> **PROBLEM TO SOLVE**: Update the material below by replacing every "Task" with "Goal" and leaving everything else unchanged.

Item-finding records:
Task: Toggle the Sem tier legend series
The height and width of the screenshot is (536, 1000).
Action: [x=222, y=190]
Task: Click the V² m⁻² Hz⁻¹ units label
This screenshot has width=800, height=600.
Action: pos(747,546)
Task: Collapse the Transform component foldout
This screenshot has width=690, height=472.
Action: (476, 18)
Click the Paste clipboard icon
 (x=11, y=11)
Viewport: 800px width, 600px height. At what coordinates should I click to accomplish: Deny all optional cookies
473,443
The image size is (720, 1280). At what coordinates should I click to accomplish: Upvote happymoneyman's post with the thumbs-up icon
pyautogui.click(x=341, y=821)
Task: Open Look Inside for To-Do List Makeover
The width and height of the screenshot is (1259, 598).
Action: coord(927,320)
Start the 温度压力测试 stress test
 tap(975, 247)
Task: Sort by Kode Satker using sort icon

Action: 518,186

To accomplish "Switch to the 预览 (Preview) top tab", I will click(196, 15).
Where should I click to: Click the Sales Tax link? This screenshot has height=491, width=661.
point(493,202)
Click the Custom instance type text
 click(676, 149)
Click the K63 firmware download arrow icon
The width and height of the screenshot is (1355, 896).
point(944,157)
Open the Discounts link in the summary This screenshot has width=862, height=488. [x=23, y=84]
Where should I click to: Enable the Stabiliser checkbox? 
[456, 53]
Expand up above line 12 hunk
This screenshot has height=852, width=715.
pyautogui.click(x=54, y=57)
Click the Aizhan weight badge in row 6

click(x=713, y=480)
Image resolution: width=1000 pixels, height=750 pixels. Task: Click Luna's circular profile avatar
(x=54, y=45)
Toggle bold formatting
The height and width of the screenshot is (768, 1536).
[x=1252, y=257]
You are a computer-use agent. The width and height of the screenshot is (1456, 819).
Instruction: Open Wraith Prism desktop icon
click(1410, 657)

> **EXPECTED OUTPUT**:
Goal: Toggle the Sem tier legend series
The height and width of the screenshot is (536, 1000).
Action: [x=222, y=190]
Goal: Click the V² m⁻² Hz⁻¹ units label
This screenshot has width=800, height=600.
Action: pos(747,546)
Goal: Collapse the Transform component foldout
This screenshot has width=690, height=472.
Action: (476, 18)
Click the Paste clipboard icon
 (x=11, y=11)
Viewport: 800px width, 600px height. At what coordinates should I click to accomplish: Deny all optional cookies
473,443
The image size is (720, 1280). At what coordinates should I click to accomplish: Upvote happymoneyman's post with the thumbs-up icon
pyautogui.click(x=341, y=821)
Goal: Open Look Inside for To-Do List Makeover
The width and height of the screenshot is (1259, 598).
Action: coord(927,320)
Start the 温度压力测试 stress test
 tap(975, 247)
Goal: Sort by Kode Satker using sort icon

Action: 518,186

To accomplish "Switch to the 预览 (Preview) top tab", I will click(196, 15).
Where should I click to: Click the Sales Tax link? This screenshot has height=491, width=661.
point(493,202)
Click the Custom instance type text
 click(676, 149)
Click the K63 firmware download arrow icon
The width and height of the screenshot is (1355, 896).
point(944,157)
Open the Discounts link in the summary This screenshot has width=862, height=488. [x=23, y=84]
Where should I click to: Enable the Stabiliser checkbox? 
[456, 53]
Expand up above line 12 hunk
This screenshot has height=852, width=715.
pyautogui.click(x=54, y=57)
Click the Aizhan weight badge in row 6

click(x=713, y=480)
Image resolution: width=1000 pixels, height=750 pixels. Goal: Click Luna's circular profile avatar
(x=54, y=45)
Toggle bold formatting
The height and width of the screenshot is (768, 1536).
[x=1252, y=257]
You are a computer-use agent. The width and height of the screenshot is (1456, 819).
Instruction: Open Wraith Prism desktop icon
click(1410, 657)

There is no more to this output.